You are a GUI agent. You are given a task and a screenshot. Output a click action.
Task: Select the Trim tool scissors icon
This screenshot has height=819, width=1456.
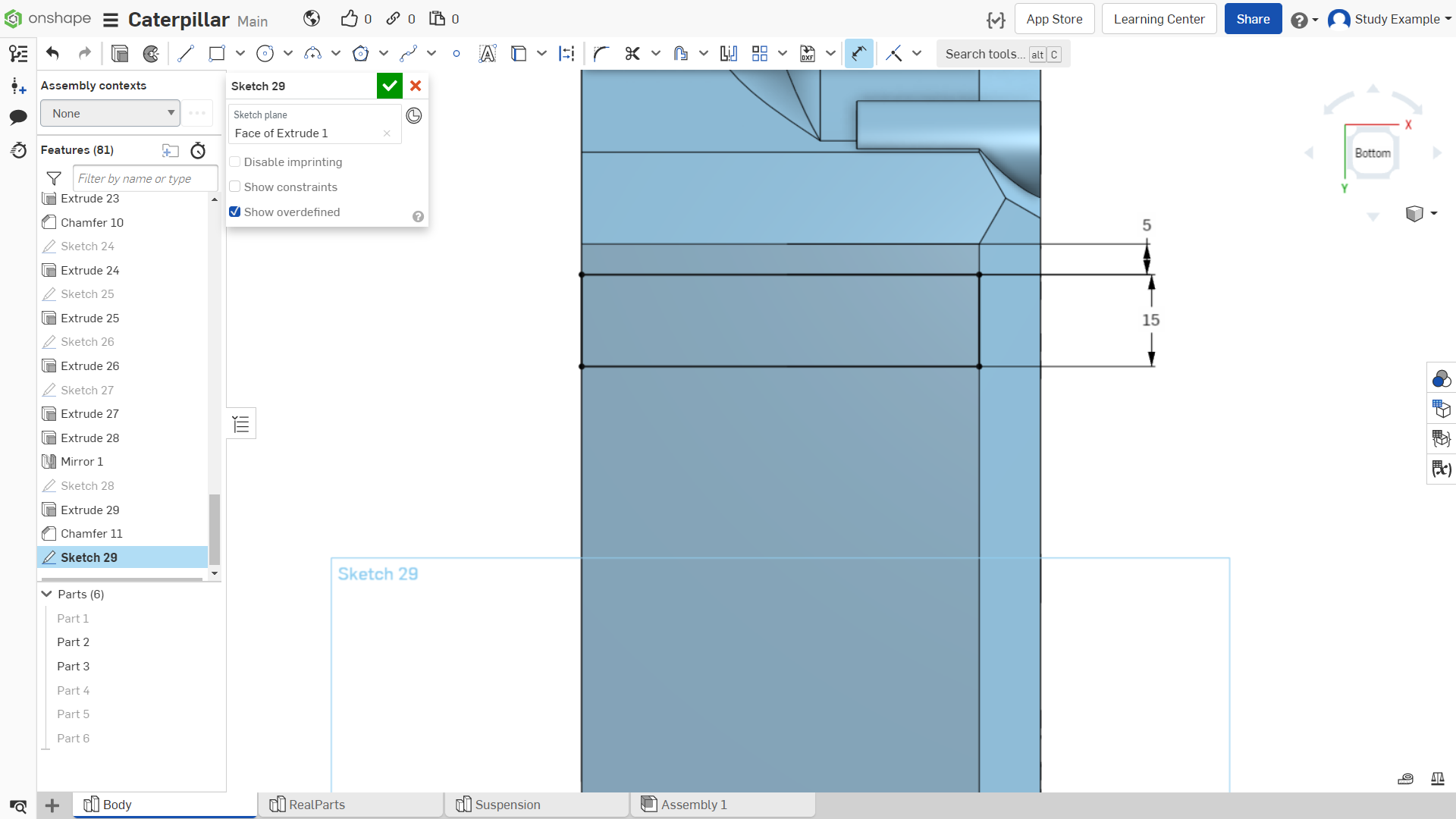632,54
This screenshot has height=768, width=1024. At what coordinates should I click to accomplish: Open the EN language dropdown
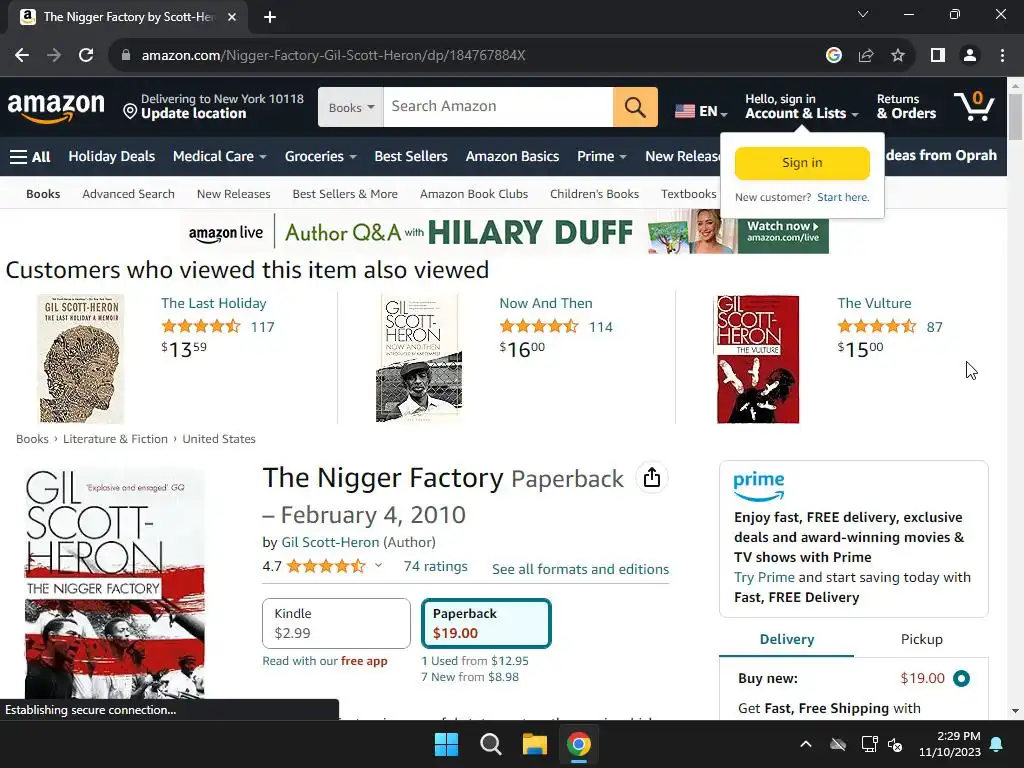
======
▶ **What you need to do**: Pull every line containing "click" from the data.

▶ **Exercise output**:
You are a GUI agent. You are given a task and a screenshot. Output a click action.
This screenshot has height=768, width=1024. At what coordinates should I click to accomplish: Open the EN language dropdown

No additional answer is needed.